Victory! Thanks Ross2814! I clearly did overthink this. Ignore the Sophos guide. Duo support originally told me I could not use Radius Server with AD client in the Auth Proxy and that I had to do either all AD/LDAPS or all RADIUS. That led me down a nasty rabbit hole that had me pounding my head on the wall.

Thanks again for your help. I feel like I owe you a case of scotch.

rossbaines · 2023-09-01T06:02:20.000Z

Great, glad you got it working!

chadpatterson · 2024-04-29T19:24:47.520Z

I must be missing a step somewhere. I have configured the RADIUS server in DUO, updated the proxy auth config and added the RADIUS config in the SGX. Testing from the Sophos works, and I can successfully login to the user portal with a push from DUO, but the SSL VPN will not authenticate. I get the DUO push but when I approve it, the VPN client just goes back to the user/pass prompt. DUO logs show a successful authentication, Sophos authentication logs do not register an attempt at all even though it is obviously failing.

Any thoughts?

lord-ingo · 2024-04-30T15:45:43.007Z

Ok, in your XGS - Go to Authentication → services - Make sure you have your Duo Radius Server (that you set up under listed under Authentication-> Servers)
listed under SSL VPN authentication methods and make sure it is at the top of the list, above local.

Also when you set up the Duo Radius server in Servers–> Authentication were you able to test the connection successfully.

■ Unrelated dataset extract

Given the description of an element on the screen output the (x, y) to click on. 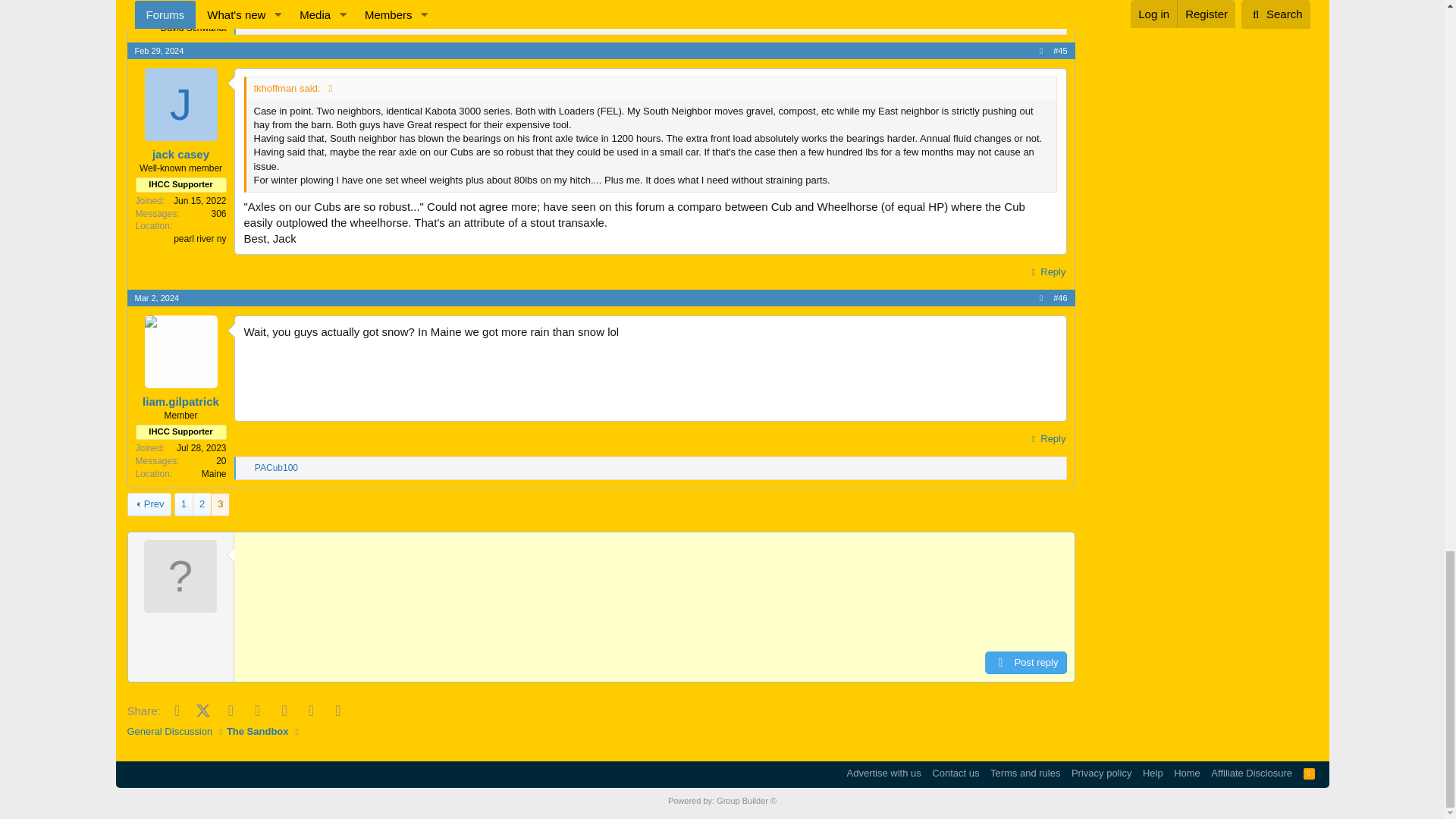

chadpatterson · 2024-05-02T12:35:07.622Z

Thank you for the reply…I finally got it working. My issue turned out to be related to having both RADIUS and AD auth mechanisms for the SSL VPN. This was causing the XGS to create multiple user accounts.

Big thanks to IngoW and Ross2814 for setting me on the right path! Sophos and DUO documentation both severely overcomplicate the process.

lord-ingo · 2024-05-02T16:13:31.415Z

Victory! Glad you solved it and thanks for the udpate!